_Assigned task_
Gather all lines from the material that contain "agent".

_Material for the task_
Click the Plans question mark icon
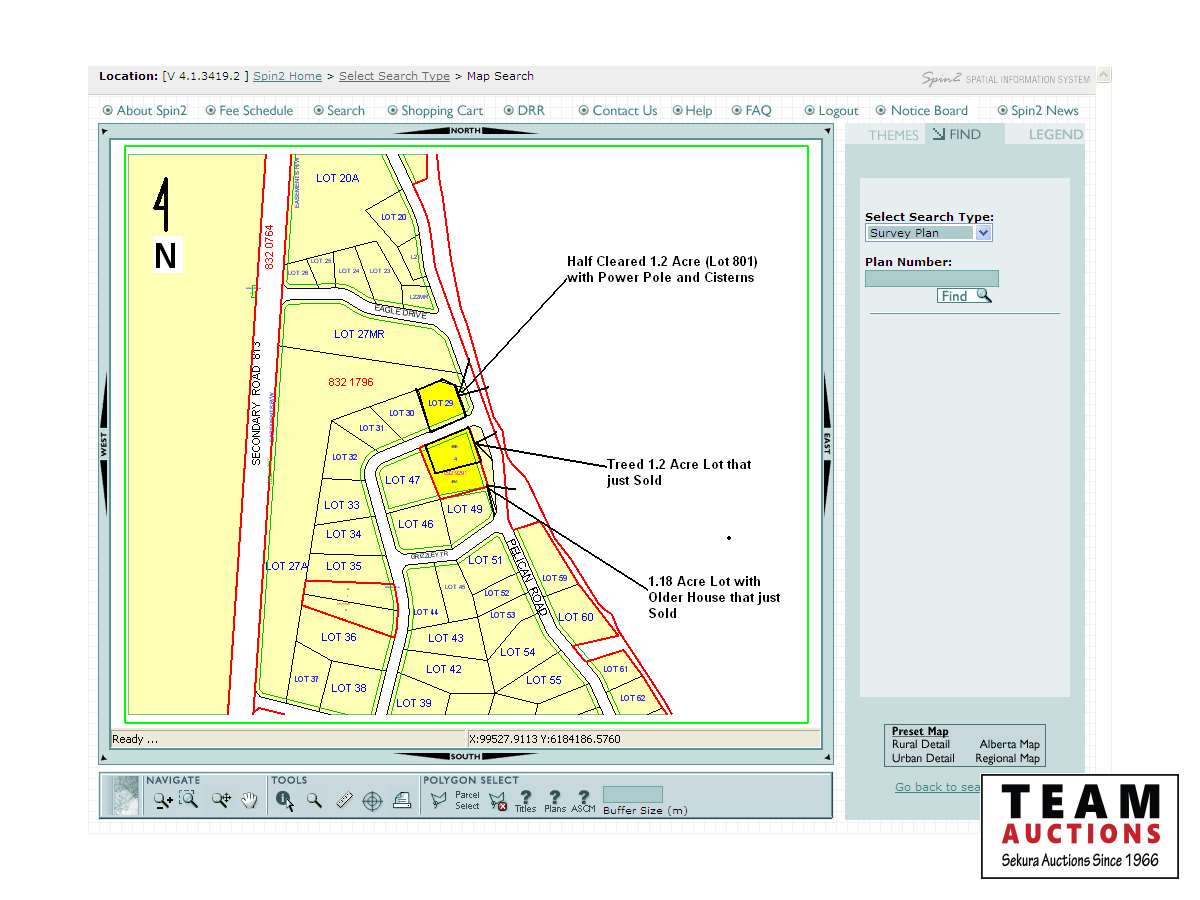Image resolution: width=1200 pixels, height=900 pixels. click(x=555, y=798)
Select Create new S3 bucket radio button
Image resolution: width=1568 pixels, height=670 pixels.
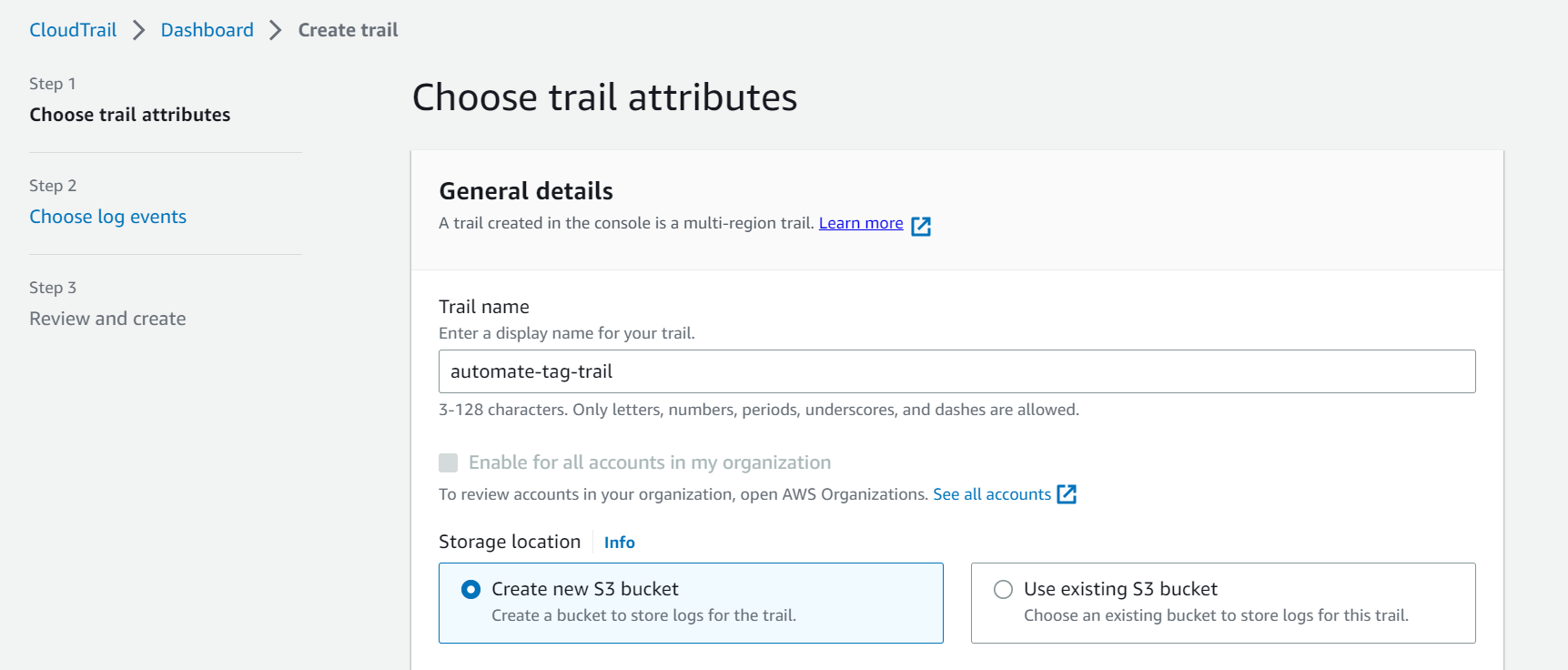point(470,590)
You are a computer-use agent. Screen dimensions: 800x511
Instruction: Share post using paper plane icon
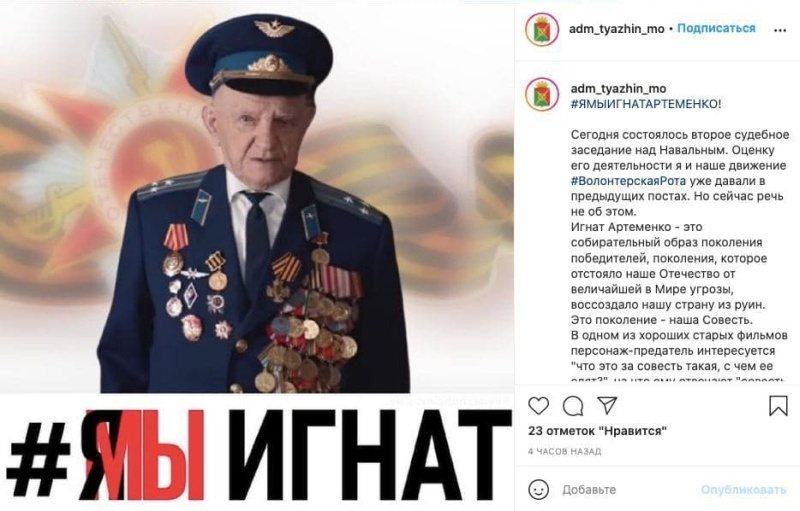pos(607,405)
---
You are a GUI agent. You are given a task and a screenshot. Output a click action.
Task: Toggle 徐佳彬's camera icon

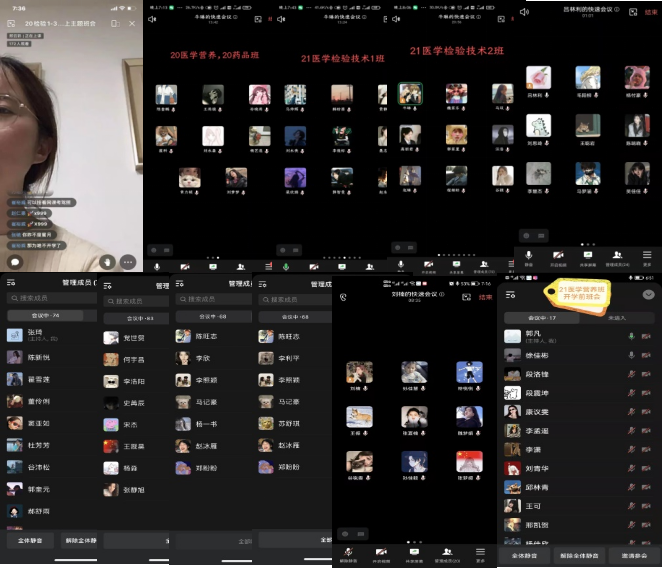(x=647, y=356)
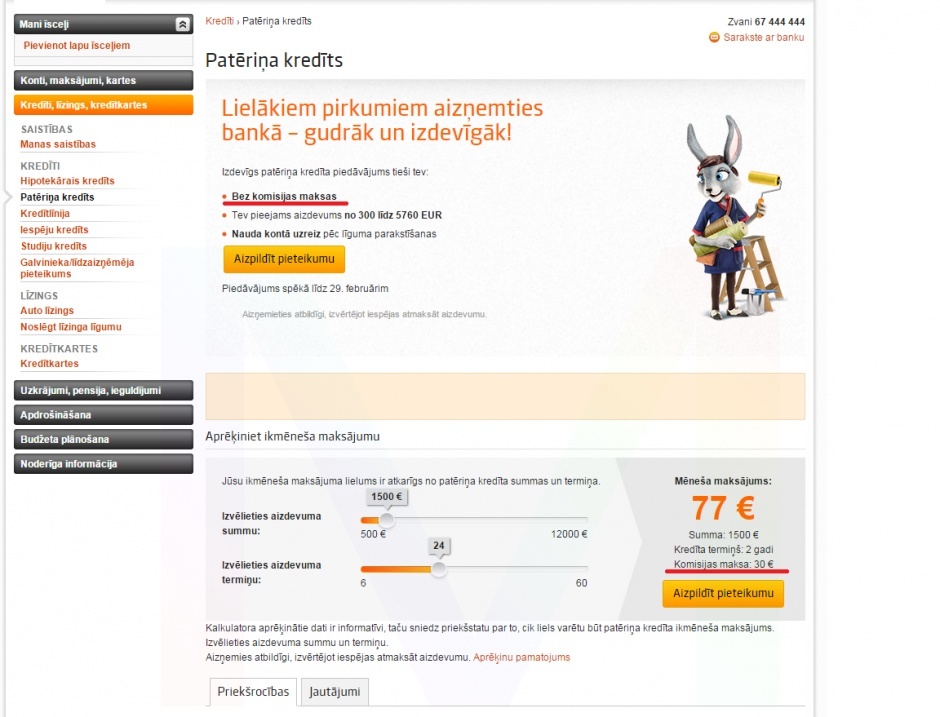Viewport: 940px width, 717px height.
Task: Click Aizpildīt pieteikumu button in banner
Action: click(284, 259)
...
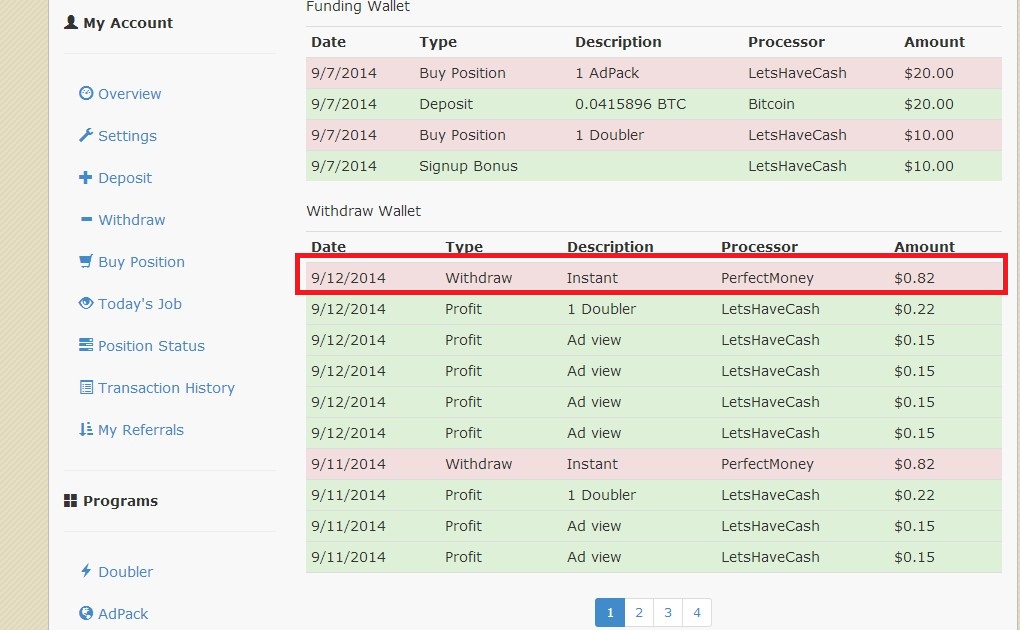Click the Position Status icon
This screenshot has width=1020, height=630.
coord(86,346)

_Problem solution_
You are a computer-use agent. Screen dimensions: 800x511
You are a GUI agent. You are given a task and a screenshot. Output a click action.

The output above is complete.